● **WHAT YOU WILL DO**: Copy the data from the line with "Click Manage link in Running orders" up to and including the line with "Action: [x=968, y=137]", word for word, leaving the pictures out of your answer.

━━━ EXERCISE INPUTS ━━━

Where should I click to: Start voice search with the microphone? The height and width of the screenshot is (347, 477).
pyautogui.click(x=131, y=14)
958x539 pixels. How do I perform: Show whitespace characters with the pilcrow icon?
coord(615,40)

━━━
━━━ EXERCISE INPUTS ━━━

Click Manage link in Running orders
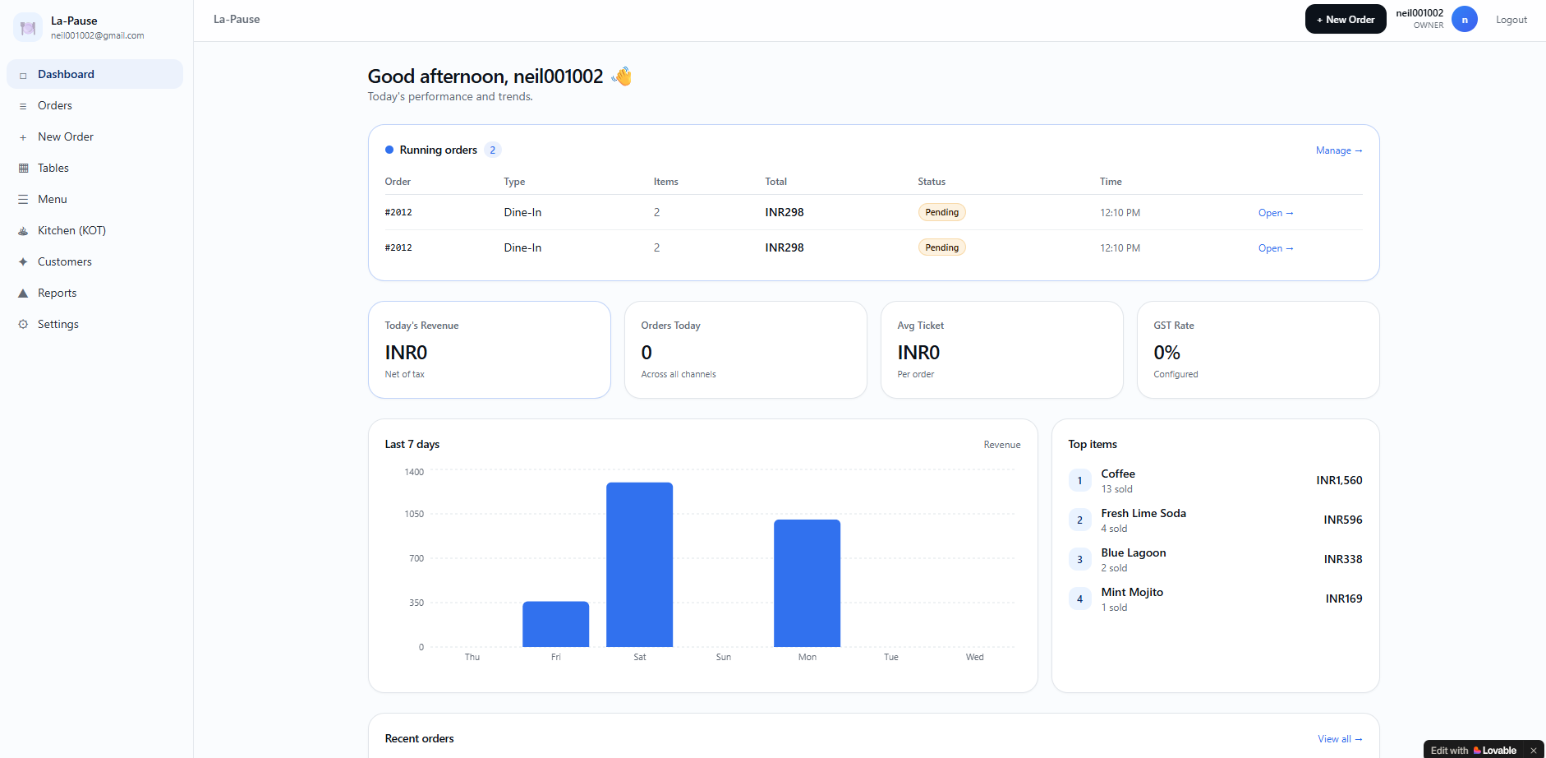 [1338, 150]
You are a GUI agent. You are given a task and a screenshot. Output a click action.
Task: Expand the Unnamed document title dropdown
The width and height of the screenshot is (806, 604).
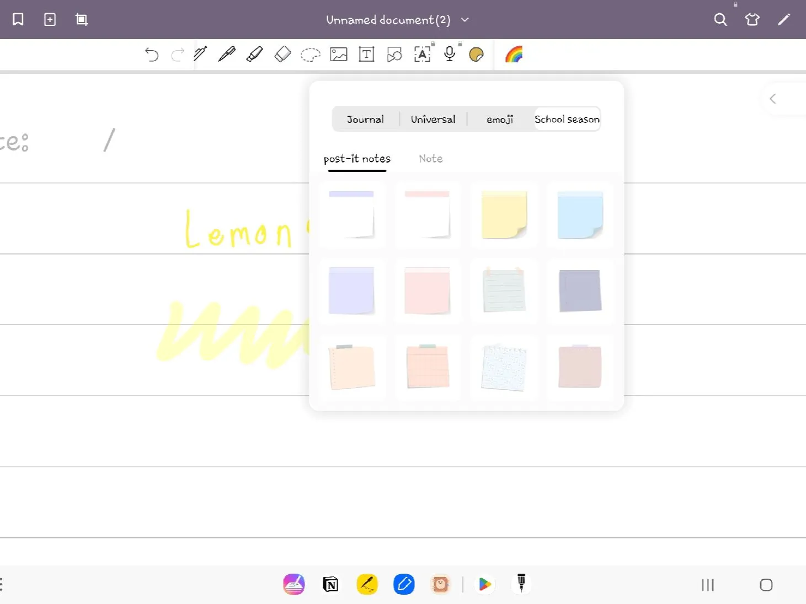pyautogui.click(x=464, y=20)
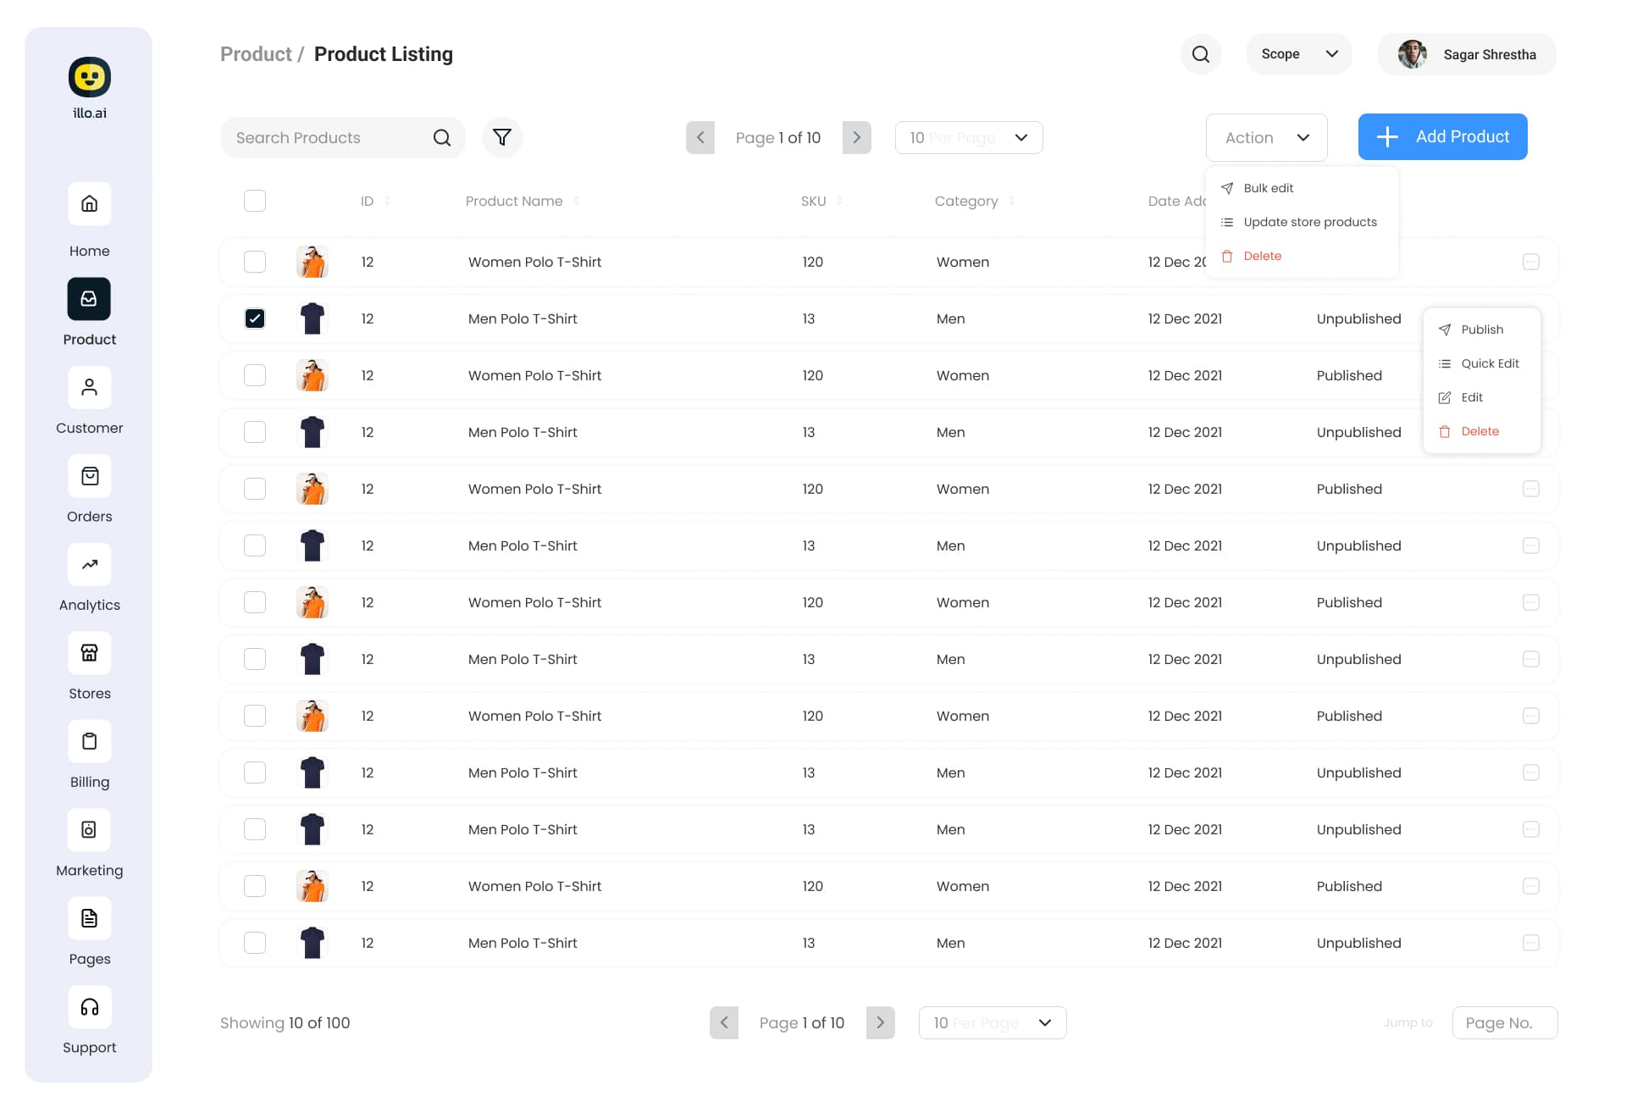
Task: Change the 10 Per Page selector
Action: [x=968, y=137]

━━━

● **RESULT FOR THIS TASK**:
Click Manage link in Running orders
 [1338, 150]
You are a GUI agent. You are given a task and a screenshot. Output a click action.
Task: Expand the Unnamed document title dropdown
The width and height of the screenshot is (806, 604).
pyautogui.click(x=464, y=20)
Task: Change the 10 Per Page selector
Action: [x=968, y=137]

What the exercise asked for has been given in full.